Regex Match a pattern that only contains one set of numeral, and not more

123 Views Asked by At

I'm playing with an integer input validator I decided to make while taking a C++ course. It's not an assignment, it's just a tangent I am exploring.

I thought it would be neat to be able to take all the strange stuff you can get from unsanitized input from various data sources and return an integer. Something that allows sloppy input to still work. I came up with this, and it works pretty good:

#include <cmath>
#include <iostream>
#include <regex>
#include <string>

using namespace std;

...
...

int validate_integer(const string& input) {
        return round(stof(regex_replace(input, regex(R"([^\-0-9.]+)"), "")));
}

<2112>, {2112} [(2112)], "2112,", 2112.0, 2112 are all parsed to 2112 and returned as an integer.

I just thought it would be nice to throw an exception if the input was to garbled to parse correctly. I thought it would be pretty easy to create a regular expression to match with something like if (regex_match....) {throw std::invalid_argument ...}, but I'm finding this is not that easy to construct. I've been trying out my tests on regexr.com (https://regexr.com/7t7bb).

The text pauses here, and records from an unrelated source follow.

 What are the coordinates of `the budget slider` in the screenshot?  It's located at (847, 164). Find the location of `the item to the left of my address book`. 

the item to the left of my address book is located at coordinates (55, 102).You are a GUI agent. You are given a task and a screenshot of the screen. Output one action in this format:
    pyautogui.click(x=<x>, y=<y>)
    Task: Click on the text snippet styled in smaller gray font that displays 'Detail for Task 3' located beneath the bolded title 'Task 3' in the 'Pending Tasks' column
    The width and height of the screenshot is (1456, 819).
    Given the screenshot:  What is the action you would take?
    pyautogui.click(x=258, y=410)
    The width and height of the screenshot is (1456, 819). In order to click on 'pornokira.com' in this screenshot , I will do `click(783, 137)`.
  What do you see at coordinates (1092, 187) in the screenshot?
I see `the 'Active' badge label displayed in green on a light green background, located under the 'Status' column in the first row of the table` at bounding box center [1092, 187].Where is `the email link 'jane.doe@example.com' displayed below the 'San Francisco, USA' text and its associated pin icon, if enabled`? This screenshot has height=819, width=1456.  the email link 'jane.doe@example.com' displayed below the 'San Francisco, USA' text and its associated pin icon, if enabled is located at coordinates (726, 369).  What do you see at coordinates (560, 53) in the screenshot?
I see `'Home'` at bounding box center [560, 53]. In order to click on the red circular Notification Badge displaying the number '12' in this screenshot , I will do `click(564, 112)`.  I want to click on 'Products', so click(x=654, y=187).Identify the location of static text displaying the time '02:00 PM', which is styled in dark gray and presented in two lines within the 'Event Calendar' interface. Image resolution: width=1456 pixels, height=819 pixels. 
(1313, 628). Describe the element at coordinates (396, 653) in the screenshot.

Here are some of the things I have tried, I've been copying them and pasting into a text editor every time I give up and start over, so some of these might be really goofy as each expression is at the end or a tweak cycle before I gave up and started over again:

([0-9]+^0-9\.-\d+)
(.*[\.\-0-9.]*[^\d]+[^\d].*)
(.+|[\-\.0-9]+[^0-9]+(?![0-9]+))
((.+^[\-\.]*[0-9]+)|(^[\-\.]*[0-9]))+[^0-9]+[^0-9]+
(([^0-9]+[\-\.]*[0-9]+)|(^[\-\.]*[0-9]+)(?![^0-9]+[0-9]+))
.*[\d]+(?<![^0-9]+).*

These should be valid:

<2112>
[(2112)]
"2112,"
2112.0
-2112
<span style = "numeral">2112</span>

These may be valid or not valid, I'd prefer valid:

.2112  (should return 0)
21.12  (should return 21)
98.89  (Should return 99)

These should NOT be valid:

21,12
"21","12,"
<span style = "font-size:18.0pt">2112</span>
21TwentyOne12

Am I even on the right track?

2

There are 2 best solutions below

0
tbxfreeware On

I thought it would be pretty easy to create a regular expression to match with something like if (regex_match....) {throw std::invalid_argument ...}, but I'm finding this is not that easy to construct.

I would start by writing a grammar for the "forgiving parser" you are coding. It is not clear from your examples, for instance, whether <2112 is acceptable. Must the brackets be paired? Ditto for quotes, etc.

Assuming that brackets and quotes do not need to be paired, you might have the following grammar:

sign

+ | -

digit

0 | 1 | 2 | 3 | 4 | 5 | 6 | 7 | 8 | 9

unsigned-integer

digit  { digit }

signed-integer

signunsigned-integer

non-digit

any-character-that-is-not-a-digit

non-sign-non-digit

any-character-that-is-not-a-sign-or-digit

any-sequence-without-a-digit

non-digit  { non-digit }

prefix

[ any-sequence-without-a-digit ]

prefix-not-ending-with-sign

[ [ prefix ]  non-sign-non-digit ]

suffix

[ any-sequence-without-a-digit ]

forgiving-integer

prefix   signed-integer   suffix

prefix-not-ending-with-sign   unsigned-integer   suffix

Notes:
  • Items within square brackets are optional. They may appear either 0 or 1 time.
  • Items within curly braces are optional. They may appear 0 or more times.
  • Items separated by | are alternatives from which 1 must be chosen
  • Items on separate lines are alternatives from which 1 must be chosen

One subtlety of this grammar is that integers can have only one sign. When more than one sign is present, all except the last are treated as part of the prefix, and, thus, are ignored.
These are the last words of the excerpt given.